I don't want to make myself sick anymore, and I don't want to make myself less anymore.
But, there are some days I still want to talk about it.
I eat fairly normally now, but sometimes I can't stop thinking about the nights I spent lying awake with my stomach empty and my head spinning.
“Wasn't I crazy?” I say to anyone who will listen.
Everyone recovers from a disorder or addiction differently.
Some people recover, and you never even knew they were once suffering. Some people recover and want to talk about it.
But, I feel like there is a point when you have to just let it go.
I could write essays and poems and novels about my eating disorder, but the truth is, by letting it be my inspiration, I am continuing to keep it alive, even in a small, strange way.
By keeping it in my thoughts and by telling the stories of my darkest moments, I am keeping my eating disorder part of who I am.
I know that talking and writing about it are helpful for recovery, but there is a point when you have to stop giving it time in your life and let it be a part of the past.
Even though I eat, even though I don't want to be sick anymore and even though I am happy now, a tiny part of me has still been holding on to who I used to be.
It's like a safety net I keep in the back of my mind. I can remember exactly how awful it felt to be that way, but I can also remember why it was so easy and addicting.
I also know I will never let my eating disorder win again. I know I will never let being skinny or empty be more important than being strong, than being a good friend, sister, daughter and person or than being happy.
But sometimes, when you are recovering from an illness or an addiction, even if you have a lot going on in other aspects of your life, you are left with this strange emptiness and the thought, "What now?"
The hardest part of recovery is choosing it and continuing to choose it every single day, even on the days when you do not want to.
But the second hardest part is that after you recover, you kind of feel lost.
You are no longer the girl with the eating disorder. You are no longer the girl with the sad eyes and the blank stare.
So, who are you?
I think that is why relapse is common with any disorder or addiction.
I no longer spend my days counting every single thing that goes into my mouth, weighing myself constantly or thinking about ways to eat less.
I no longer stare at my body for hours in the mirror.
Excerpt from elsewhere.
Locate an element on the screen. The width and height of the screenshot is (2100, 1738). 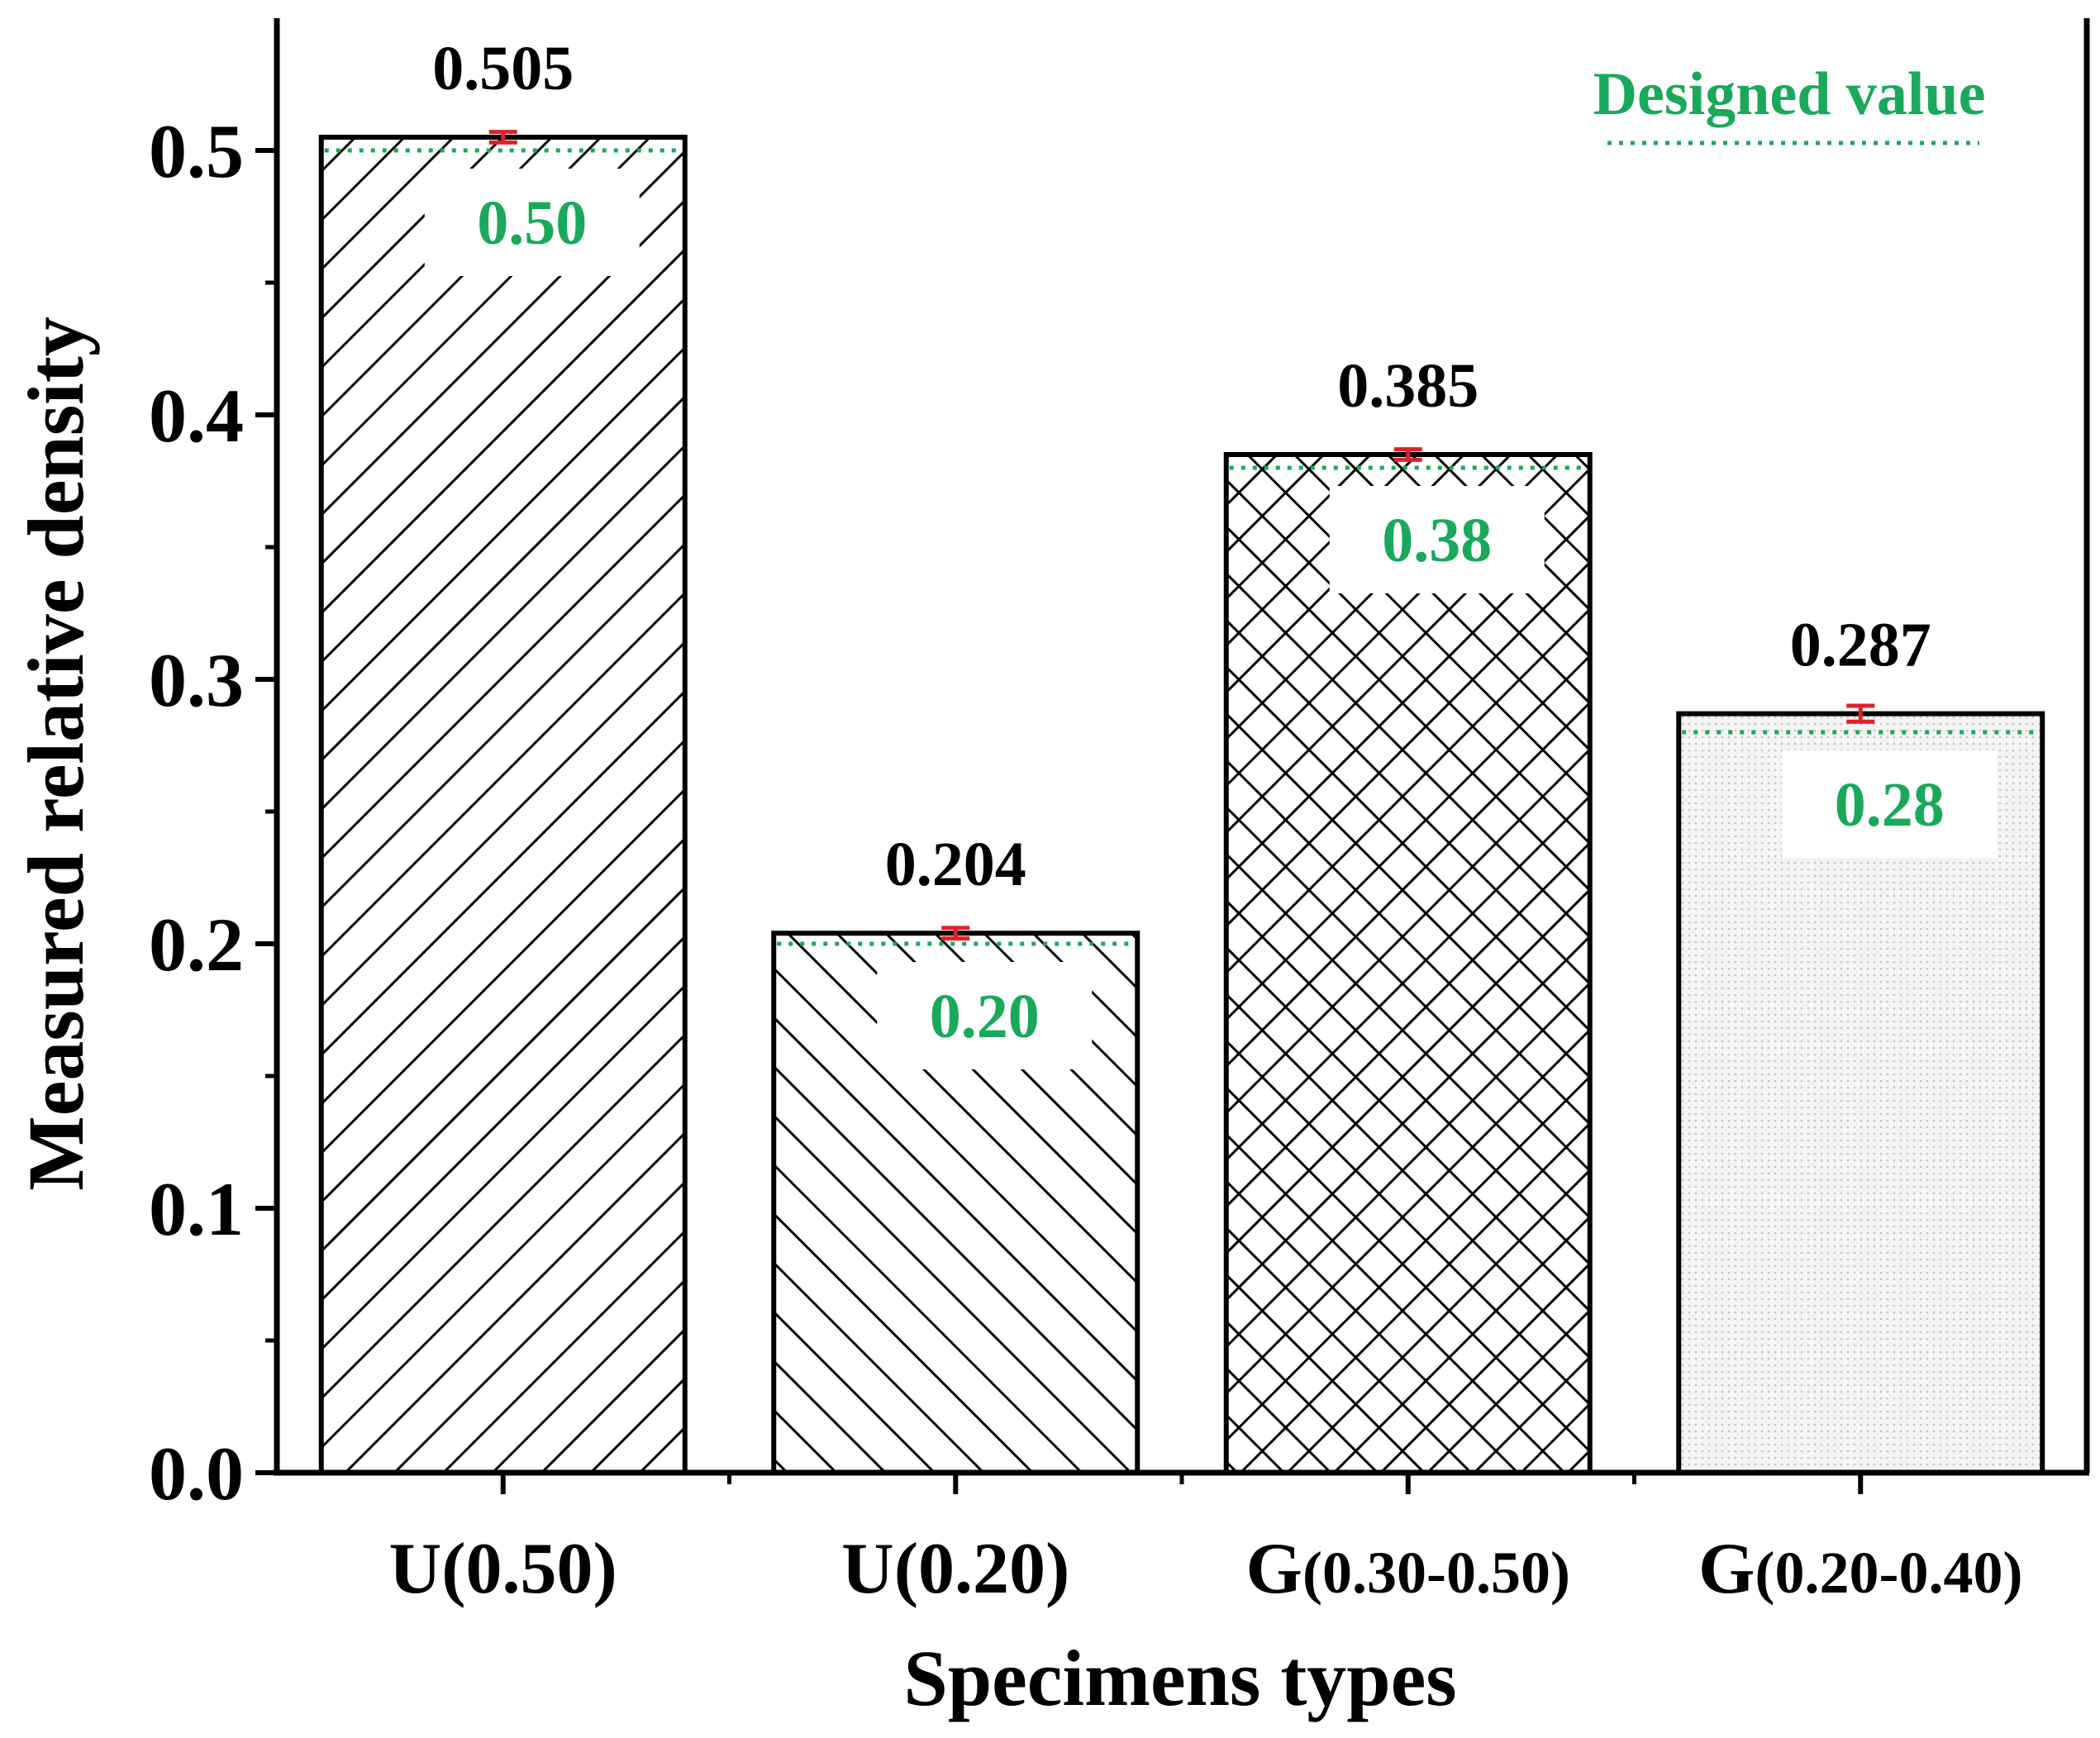
x-axis-title: Specimens types is located at coordinates (1180, 1678).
My mind is no longer clouded by lack of nutrients, and I am able to have clear thoughts and an improved memory.
I am no longer the girl with an eating disorder, but by keeping it a part of my life, I am the girl who used to have an eating disorder.
Sometimes that's OK.
It's good to share painful experiences and how I got the motivation to improve them in order to inspire and help others.
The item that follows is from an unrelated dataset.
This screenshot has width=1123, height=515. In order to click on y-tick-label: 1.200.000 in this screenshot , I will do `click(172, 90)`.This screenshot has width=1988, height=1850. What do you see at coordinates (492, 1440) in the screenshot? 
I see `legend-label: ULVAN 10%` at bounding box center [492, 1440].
It's good to get it off my chest and share just how deeply painful my worst days were.
It's good to apologize for the ways I hurt others when I was hurting.
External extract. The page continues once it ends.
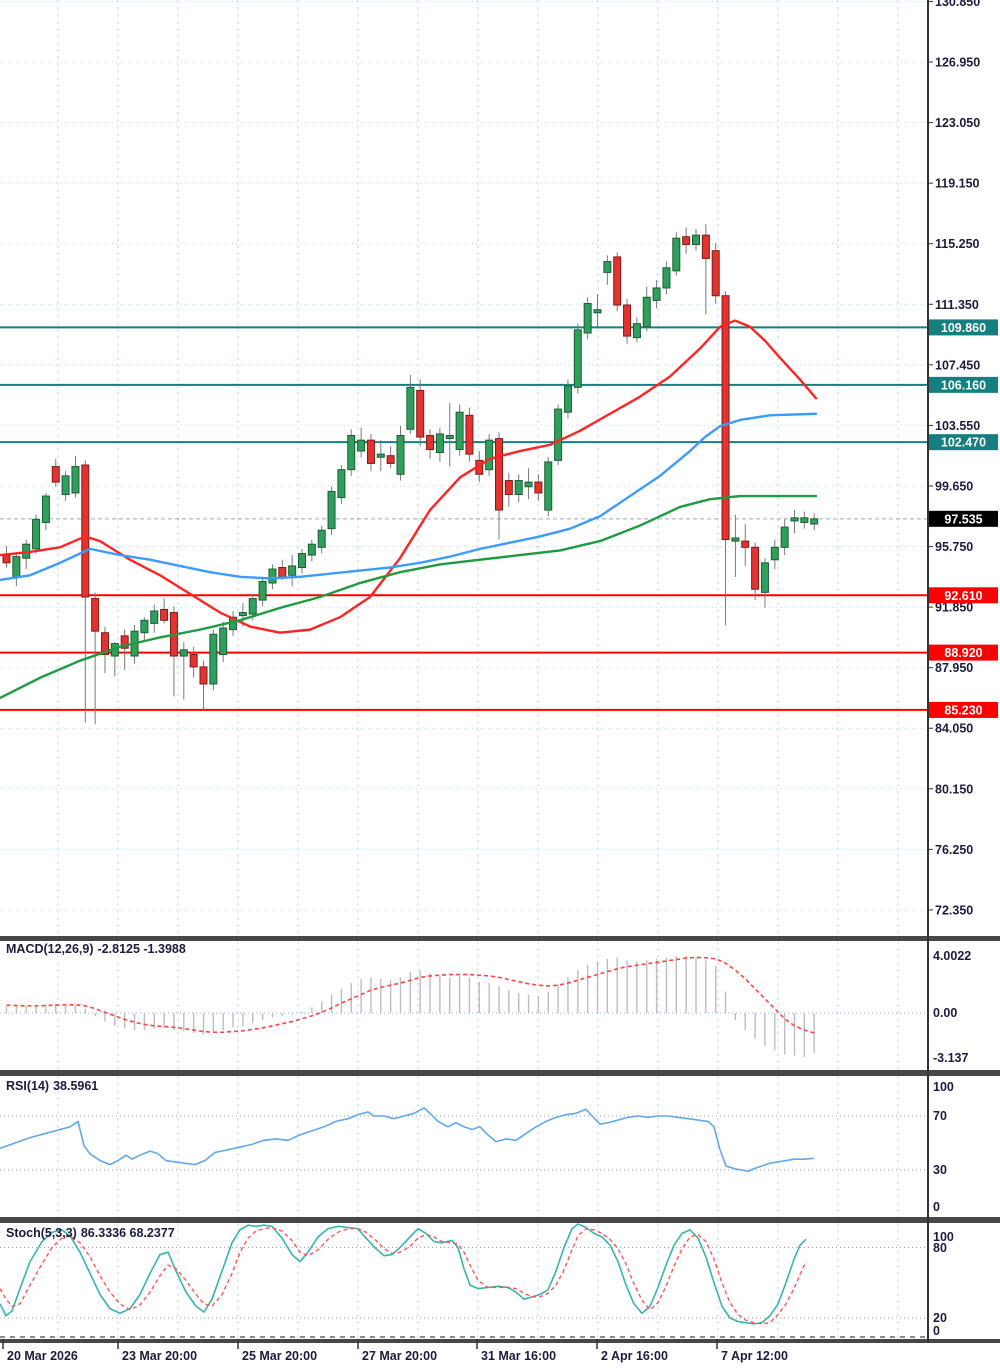  I want to click on stoch-axis-label: 80, so click(940, 1248).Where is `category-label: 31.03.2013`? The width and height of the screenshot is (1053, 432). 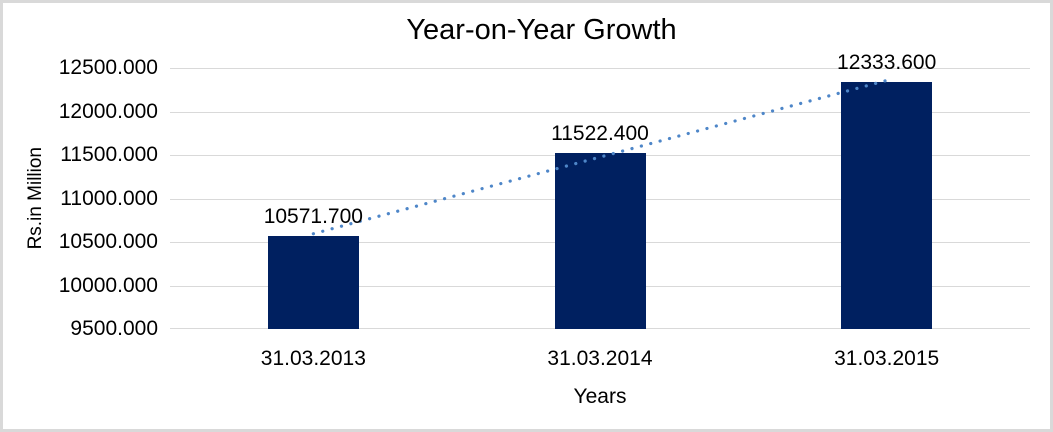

But eventually, I think it's important to get to a place where who I am is not defined by an eating disorder, an illness or an addiction at all.
This is kind of scary because for so long, I was the girl with an eating disorder, and then I was the girl who recovered from one.
Recovery is definitely something to be proud of, but it is imperative to focus on moving forward.
Who are you without your addictions, illnesses and disorders?
It's a necessary and difficult question to ask yourself when you're feeling really good about recovery from anything, and it's one I am still kind of trying to figure out the answer to.
But, for anyone who is in a similar place as I am, it's also important to remember that it's OK not to know who you are without them.
You just have to know you want to find out.